▸ **What the task requires**
For the listing that follows, give again exactly the lines from the one with "Ouça nossa Rádio (44, 439)" to the one with "Судебные тяжбы (56, 1290)", including both.
Start of Data listing
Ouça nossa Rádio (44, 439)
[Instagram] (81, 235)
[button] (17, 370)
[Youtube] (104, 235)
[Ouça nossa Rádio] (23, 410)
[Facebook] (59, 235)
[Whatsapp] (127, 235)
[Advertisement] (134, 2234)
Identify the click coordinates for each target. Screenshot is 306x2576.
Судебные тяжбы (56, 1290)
End of Data listing
Start of Data listing
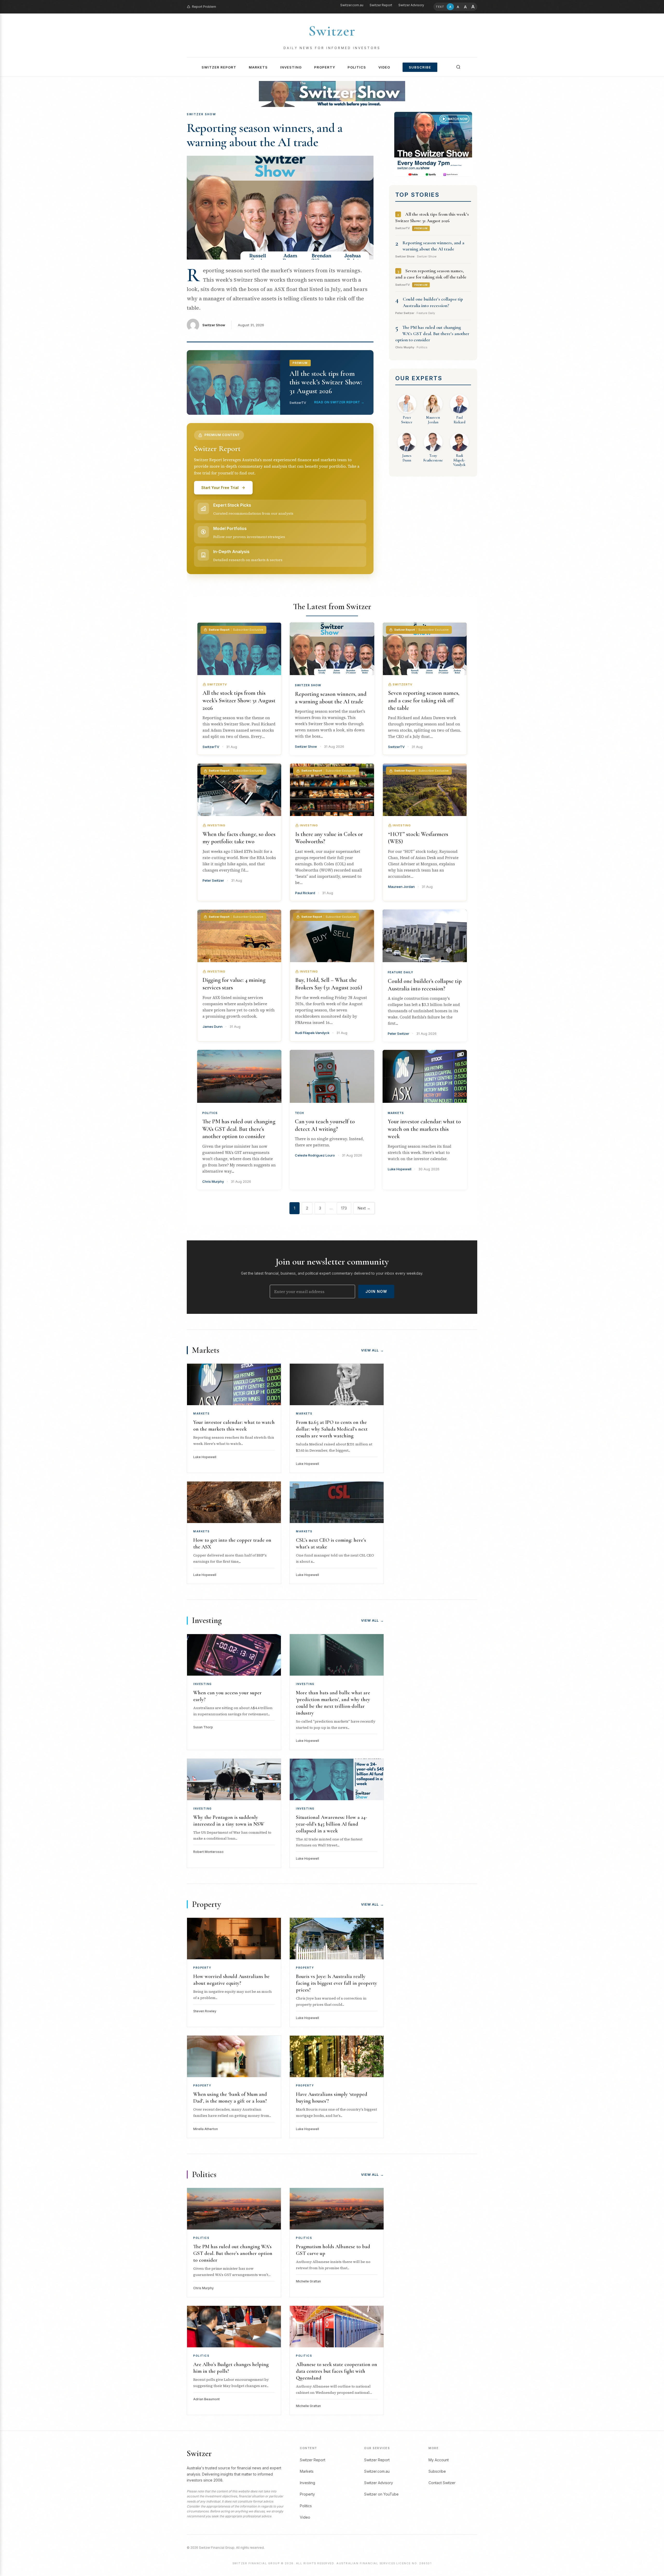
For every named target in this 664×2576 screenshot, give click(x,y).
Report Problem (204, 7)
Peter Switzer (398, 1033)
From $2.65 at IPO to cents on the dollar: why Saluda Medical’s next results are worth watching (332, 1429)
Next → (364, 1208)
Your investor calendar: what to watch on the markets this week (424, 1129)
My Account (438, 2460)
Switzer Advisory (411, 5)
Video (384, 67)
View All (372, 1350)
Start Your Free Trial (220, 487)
End of Data listing
Start of Data listing
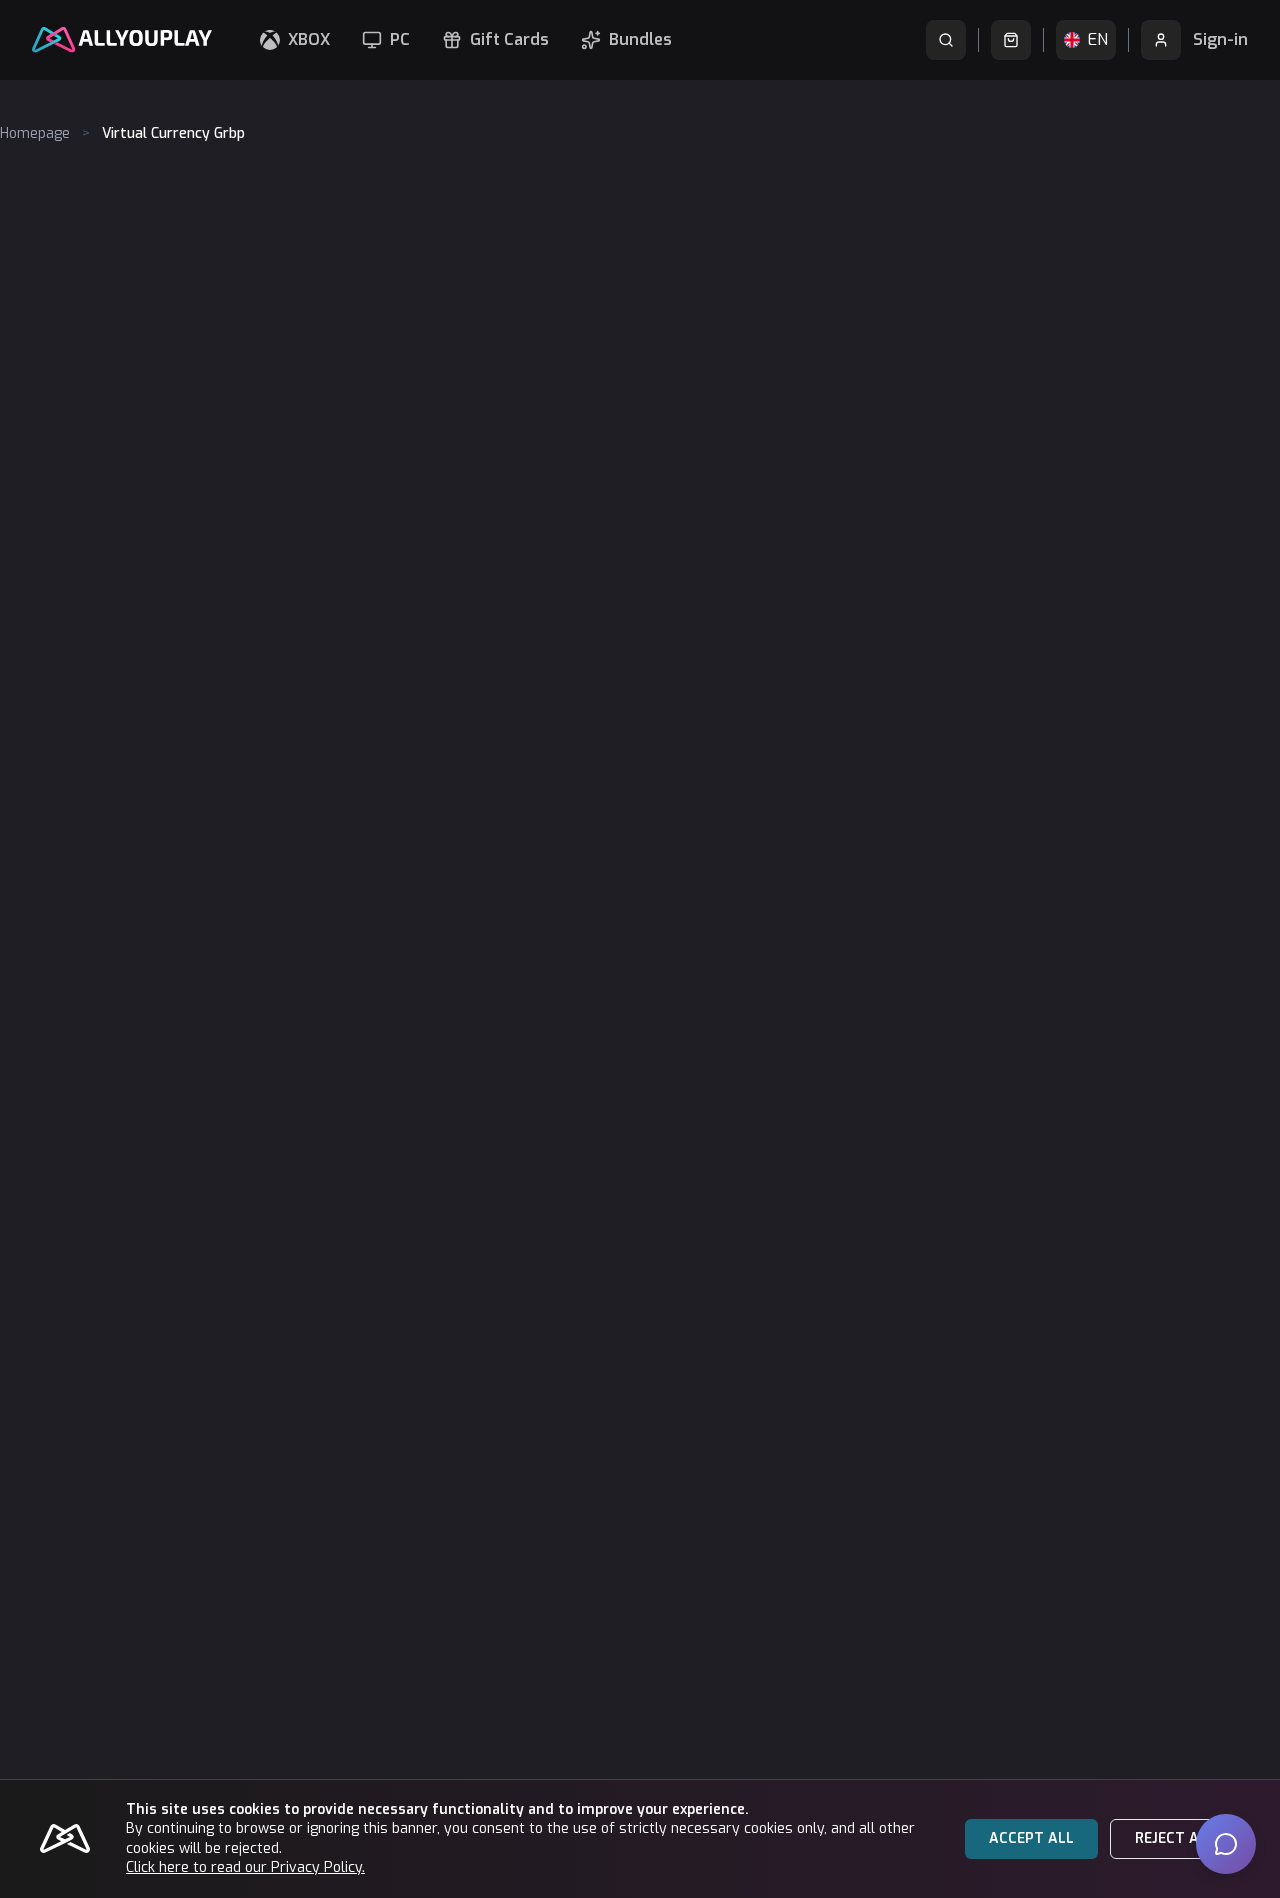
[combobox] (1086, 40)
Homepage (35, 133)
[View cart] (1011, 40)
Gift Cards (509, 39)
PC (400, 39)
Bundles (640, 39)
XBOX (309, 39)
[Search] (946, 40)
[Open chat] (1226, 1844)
End of Data listing
▸ **Solution**
Ouça nossa Rádio (44, 439)
[Instagram] (81, 235)
[button] (17, 370)
[Youtube] (104, 235)
[Ouça nossa Rádio] (23, 410)
[Facebook] (59, 235)
[Whatsapp] (127, 235)
[Advertisement] (134, 2234)
Identify the click coordinates for each target. Screenshot is 306x2576.
Судебные тяжбы (56, 1290)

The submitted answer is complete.